Bem vindo, Hélio! A casa é sua.
Pelos amigos mortos
ou
Guinsky, nós nos lembramos
Os anjos do poeta Colombo de Souza
estão lavando as nuvens no céu,
enquanto pelos caminhos da infância
foge a raposa azul de Armando Ribeiro Pinto.
Wilson Rodrigues Cordeiro sorri de soslaio
e só o Guinsky se lembra dele,
embora não consiga desenhar
a camisa azul e o terno cinza
ectoplasmáticos.
E muito menos será possível fixar
a cor do sorriso, flor do enfisema mortal.
Guinsky, Guinsky, onde se perdeu a chave
que abria fechaduras na testa de seus fantasmas?
Aqueles pontos de interrogaçâo que você semeava
atravessaram a ponte das lembranças.
(Sobre a superfície das águas
nem mais flutua o espírito de Deus.)
Por que era tão encabulado o poeta
Cristóvão Colombo de Souza?
Por que Armando amou o cinema tanto
e não arrancou das telas para a vida
sequer um hollywoodiano happy end?
Por que Wilson Cordeiro fumava tanto,
rivalizando com o juiz Sérgio Rubens Sossela?
Deste, milhares de poesias curtas vagam pelo espaço.
São petardos, ainda quentes das horas de insônia e desespero.
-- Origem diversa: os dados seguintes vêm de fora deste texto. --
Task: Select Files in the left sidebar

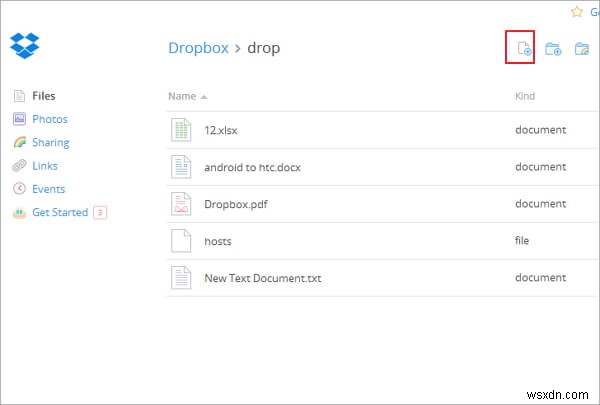Action: tap(43, 96)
O famigerado juiz-rabo-de-cavalo,
agora sem Corregedor pra aporrinhar,
acelera a moto na mais sensata corrida de sua morte.
Jamil Snege, na esquina, dá aquela risada safada,
ele que fumou até a hora de morrer,
fino artesão de palavras,
olhar brilhante apagado,
cinzas de cigarro.
O caboclo Cardoso
há muito tempo se foi.
Está em Morretes, incógnito,
na gerência de bar invisível.
Por que, Guinsky, não há como desenhar
as inaudíveis rabecas?
Também se foi César Bond,
aquele dos “homens tão chapéus”,
mas Curitiba não sabe.
Curitiba global.
Valêncio calou a voz de falsete,
descalçou os sapatos de lona,
pé ante pé, procurando
infinitas vanguardas.
Walmor Marcelino acaba de partir,
com muxoxos de desdém,
intransigente sempre,
coerente sempre,
exceção à regra.
Quem vai gravar o sotaque catarina,
a figura quixotesca
com lances de prosápia e de rancor?
(Preferível tê-lo pouco amigo e debochado
a ter dez amigos desfibrados.)
Toda essa gente está nas estrelas, Guinsky.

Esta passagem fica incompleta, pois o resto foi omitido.